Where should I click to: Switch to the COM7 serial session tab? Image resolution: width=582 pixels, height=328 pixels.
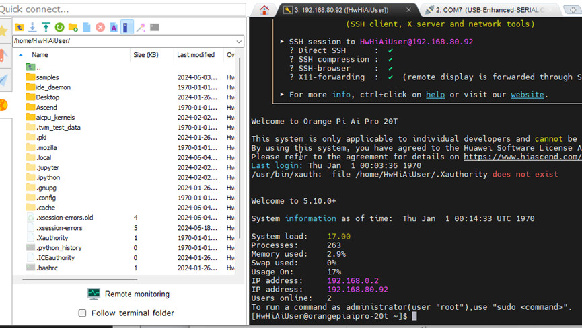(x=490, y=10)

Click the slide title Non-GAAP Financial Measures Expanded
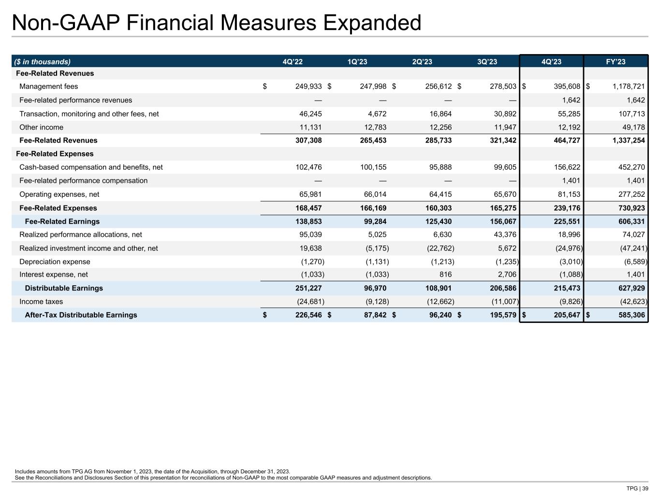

• • • • • • •

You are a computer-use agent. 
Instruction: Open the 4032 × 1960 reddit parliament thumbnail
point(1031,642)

• • • • • • •

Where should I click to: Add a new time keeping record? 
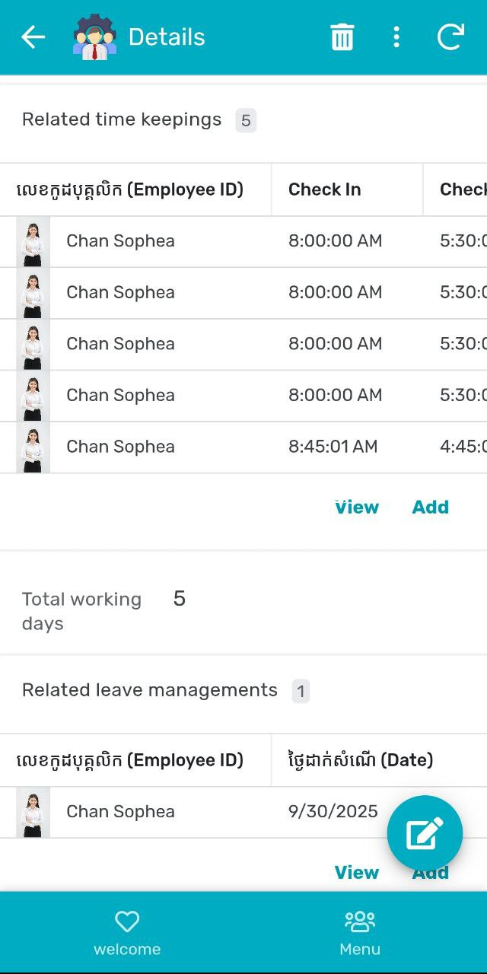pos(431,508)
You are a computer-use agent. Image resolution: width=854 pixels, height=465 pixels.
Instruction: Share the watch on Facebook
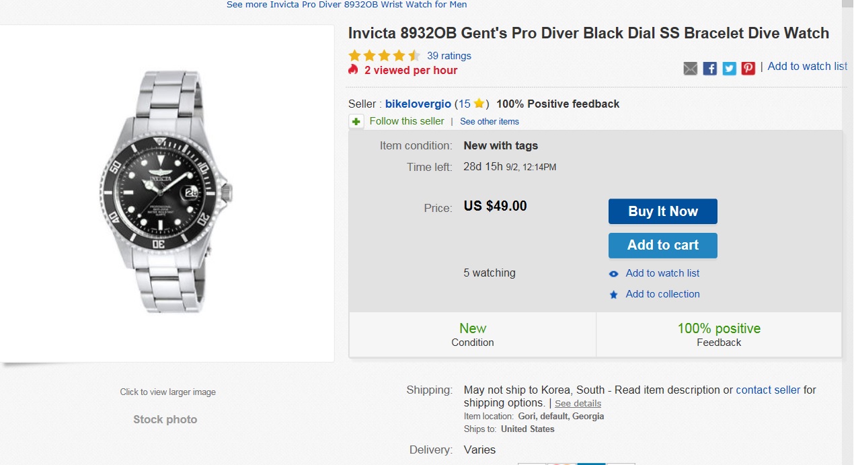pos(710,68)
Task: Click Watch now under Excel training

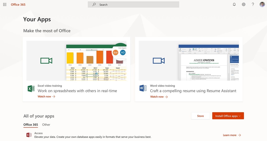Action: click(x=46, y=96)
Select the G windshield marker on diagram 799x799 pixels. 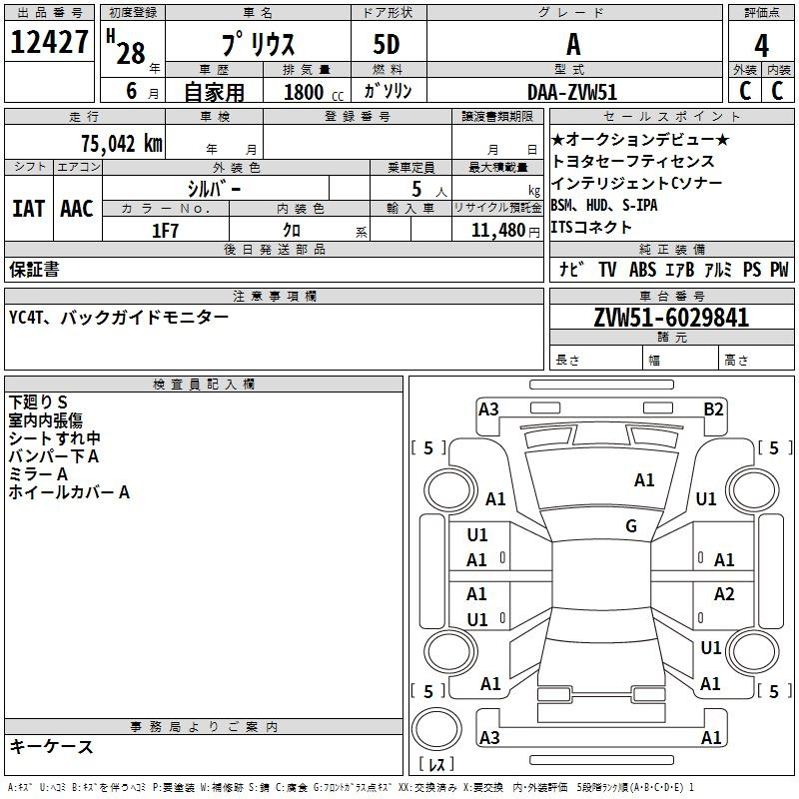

• • • • • • •

__Problem requirements__:
Return all lines of the data in which the string "agent" appears.

__Answer section__:
You are a computer-use agent. 
You are a computer-use agent. Image resolution: width=854 pixels, height=465 pixels.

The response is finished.